[start PASSAGE SHOWN]
COMMONWEALTH OF PENNSYLVANIA,
v.
HAROLD D. NELSON, JR., APPELLANT



No. 16 May Term, 1978, Appeal from Order of the Court of Common Pleas of York County, Pennsylvania, dated January 5, 1978, at No. 109 Criminal Action, 1976.

COUNSEL

Daniel M. Pell, York, for appellant.

Floyd P. Jones, Asst. Dist. Atty., for appellee.

Eagen, C. J., and O'Brien, Roberts, Nix, Larsen and Flaherty, JJ. Roberts, J., files a dissenting opinion. Flaherty, J., files a dissenting opinion in which Larsen, J., joins.

Author: O'brien

[ 489 Pa. Page 493]

OPINION OF THE COURT

This is an appeal from an order entered in the Court of Common Pleas of York County, Criminal Division, denying appellant's petition for post-conviction relief.

Appellant, Harold D. Nelson, Jr., was convicted following a bench trial, of murder of the third degree for the killing of Heidi L. Myers, a five-month old infant. Post-verdict motions were filed and denied, and on December 20, 1976, judgment of sentence of six to fifteen years imprisonment was imposed. No direct appeal was taken.
[end PASSAGE SHOWN]
* GIVEN INSTRUCTION
Answer these questions using the court opinion above.
1. Who served as counsel for the appellant?
2. What sentence was imposed on December 20, 1976?
3. Which justice joined Flaherty's dissenting opinion?
[start INFORMATION SHOWN]
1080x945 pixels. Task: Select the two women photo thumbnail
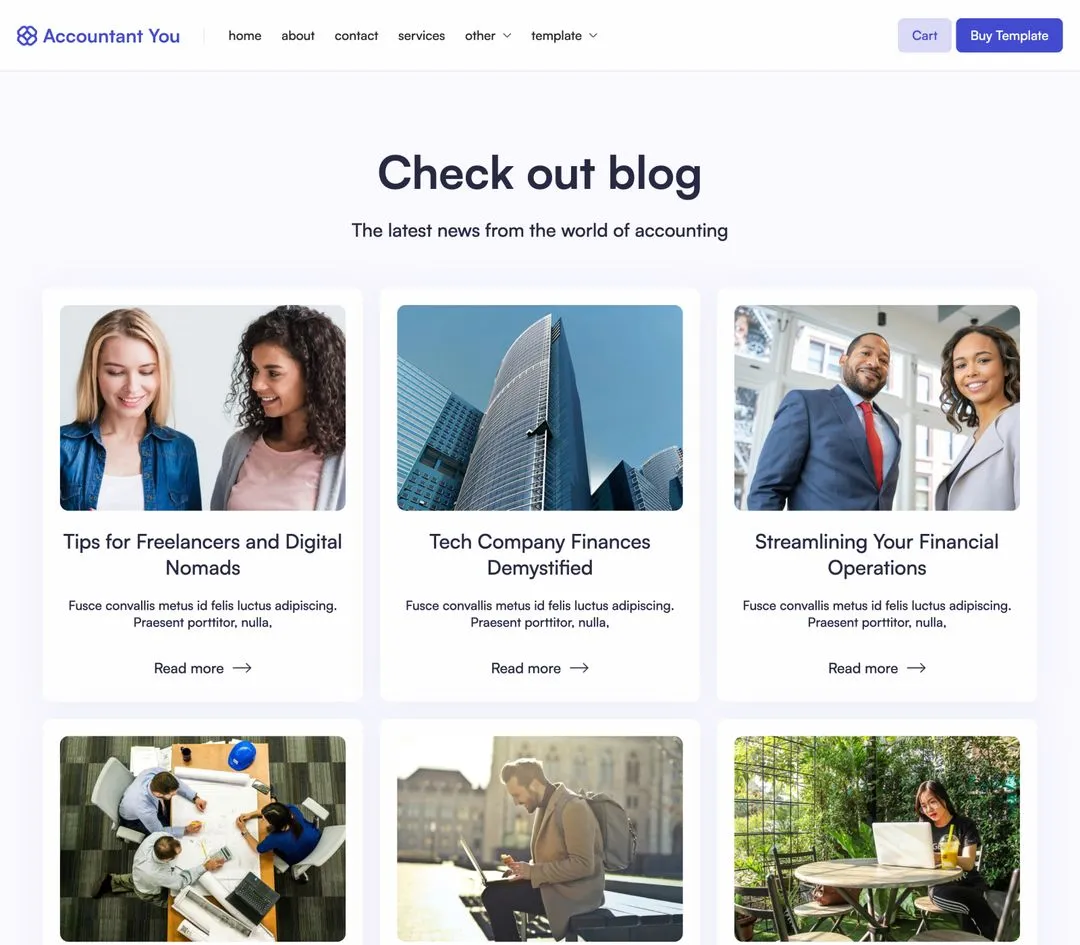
[end INFORMATION SHOWN]
* CORRECT OUTPUT
1. Daniel M. Pell, of York.
2. Six to fifteen years imprisonment.
3. Larsen, J.